I'd noticed quite a few sites on StackExchange have adopted occasional challenges (in the style of the Programming Puzzles and Code Golf site on StackExchange) as a way of getting more people in the community engaged.

Chemistry.SE often has the same problems as the other sites who've had a go at this, namely that the bulk of questions are at an incredibly basic level and don't require multiple answers from different viewpoints or perspectives (which is possibly a topic of conversation in itself).

The idea of is that it encourages people to get involved by providing an open-ended (but well defined) question that can be answered by users of different levels, hopefully encouraging both engagement and retention (and as @Ortho pointed out, anything that raises the bar scientifically is probably a good thing).

The first challenge:

The first challenge I put up was to devise some route towards the molecule below, sodium Fluvastatin.

enter image description here

Fluvastatin was chosen since it was complicated enough to need more than a cursory glance (i.e. it was challenging enough not to bore the actual chemists here), but hopefully not so complex as to be off-putting.

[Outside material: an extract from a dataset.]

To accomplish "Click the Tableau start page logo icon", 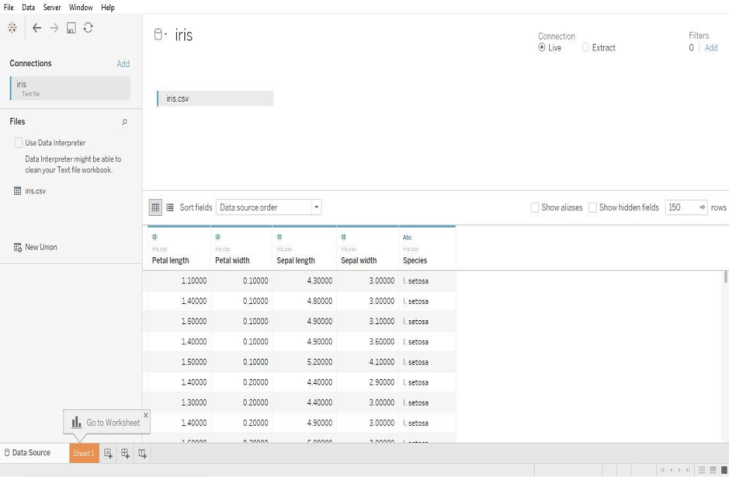I will coord(12,28).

The mixture of heterocyclic chemistry with asymmetric chemistry was also appealing (for rather selfish reasons).

Initial results:

In the space of 10 days, the post received 23 up-votes (+1 down vote), 12 favourites, and 439 views. This is far above average for a typical question posted here (excluding featured, general-interest questions).

More importantly, the question also got 5 (4 ignoring my own) good quality answers, submitted by users with a variety of 'experience' (take that as length of time on chem.se or otherwise).

Future directions:

Whilst I think this 'experiment' worked well, there should probably be some kind of discussion amongst the community here as to whether or not theres any benefit to continuing with this. One issue is with the frequency/format of any synthesis-golf type questions, as I'd be the first one to argue that if the homepage gets spammed with 5 of them a day then the whole thing becomes awfully counter-productive.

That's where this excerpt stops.